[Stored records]

....

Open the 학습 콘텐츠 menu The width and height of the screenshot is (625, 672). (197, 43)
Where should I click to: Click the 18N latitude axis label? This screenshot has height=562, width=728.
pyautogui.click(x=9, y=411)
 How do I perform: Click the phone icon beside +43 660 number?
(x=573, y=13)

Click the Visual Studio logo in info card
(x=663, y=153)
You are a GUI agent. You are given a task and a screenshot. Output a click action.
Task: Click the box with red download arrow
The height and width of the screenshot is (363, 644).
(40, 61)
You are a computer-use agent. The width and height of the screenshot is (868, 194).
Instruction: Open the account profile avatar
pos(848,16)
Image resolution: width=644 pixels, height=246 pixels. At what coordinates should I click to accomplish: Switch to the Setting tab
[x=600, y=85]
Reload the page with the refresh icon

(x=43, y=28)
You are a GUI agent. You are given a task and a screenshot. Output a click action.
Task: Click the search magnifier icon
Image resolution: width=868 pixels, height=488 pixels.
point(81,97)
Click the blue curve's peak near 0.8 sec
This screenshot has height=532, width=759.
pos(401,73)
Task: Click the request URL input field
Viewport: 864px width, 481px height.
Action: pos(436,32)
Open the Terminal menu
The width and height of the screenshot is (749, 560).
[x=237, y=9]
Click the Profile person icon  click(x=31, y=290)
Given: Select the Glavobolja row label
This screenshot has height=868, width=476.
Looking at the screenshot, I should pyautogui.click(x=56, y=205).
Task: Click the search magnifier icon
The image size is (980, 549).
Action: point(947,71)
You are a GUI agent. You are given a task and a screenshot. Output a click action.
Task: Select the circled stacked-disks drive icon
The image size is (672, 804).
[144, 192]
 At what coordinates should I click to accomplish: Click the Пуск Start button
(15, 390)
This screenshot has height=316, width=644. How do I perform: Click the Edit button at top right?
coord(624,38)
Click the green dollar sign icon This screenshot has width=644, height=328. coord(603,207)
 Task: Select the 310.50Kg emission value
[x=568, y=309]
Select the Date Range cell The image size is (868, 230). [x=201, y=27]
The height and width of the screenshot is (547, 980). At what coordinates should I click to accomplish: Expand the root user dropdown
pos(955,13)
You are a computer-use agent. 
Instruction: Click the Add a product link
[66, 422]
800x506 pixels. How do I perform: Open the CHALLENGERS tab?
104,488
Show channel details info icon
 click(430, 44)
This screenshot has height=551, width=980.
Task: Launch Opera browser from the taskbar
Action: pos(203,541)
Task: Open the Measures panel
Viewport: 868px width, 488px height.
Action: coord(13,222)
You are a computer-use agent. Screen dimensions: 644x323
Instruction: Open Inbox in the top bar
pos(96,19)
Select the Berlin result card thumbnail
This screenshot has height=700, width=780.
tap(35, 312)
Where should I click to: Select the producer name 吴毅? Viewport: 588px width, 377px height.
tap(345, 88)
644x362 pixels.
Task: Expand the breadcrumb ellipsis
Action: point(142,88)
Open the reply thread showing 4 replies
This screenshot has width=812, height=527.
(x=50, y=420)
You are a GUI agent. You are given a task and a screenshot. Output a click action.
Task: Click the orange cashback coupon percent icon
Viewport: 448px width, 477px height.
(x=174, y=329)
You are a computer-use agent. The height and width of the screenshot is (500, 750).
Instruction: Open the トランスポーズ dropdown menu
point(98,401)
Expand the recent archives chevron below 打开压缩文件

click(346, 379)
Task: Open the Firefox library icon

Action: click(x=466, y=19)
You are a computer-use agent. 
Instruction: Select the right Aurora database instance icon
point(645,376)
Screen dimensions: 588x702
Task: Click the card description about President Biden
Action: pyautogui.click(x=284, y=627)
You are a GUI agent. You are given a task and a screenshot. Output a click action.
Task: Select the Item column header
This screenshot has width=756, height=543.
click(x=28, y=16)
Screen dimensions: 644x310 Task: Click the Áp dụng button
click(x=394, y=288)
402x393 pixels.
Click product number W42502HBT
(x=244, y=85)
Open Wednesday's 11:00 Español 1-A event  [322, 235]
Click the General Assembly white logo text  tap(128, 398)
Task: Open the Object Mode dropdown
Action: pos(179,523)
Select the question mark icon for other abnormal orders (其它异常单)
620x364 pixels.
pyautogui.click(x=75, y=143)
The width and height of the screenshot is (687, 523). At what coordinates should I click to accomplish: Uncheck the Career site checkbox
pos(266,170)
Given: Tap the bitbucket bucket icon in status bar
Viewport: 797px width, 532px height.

....

Your answer should hold every line of the entries that contains the string "computer".

→ Task output:
You are a computer-use agent. The width and height of the screenshot is (868, 194).
You are a computer-use agent. 
You are a computer-use agent. Screen dimensions: 644x323
You are a computer-use agent. The height and width of the screenshot is (500, 750).
You are a computer-use agent. 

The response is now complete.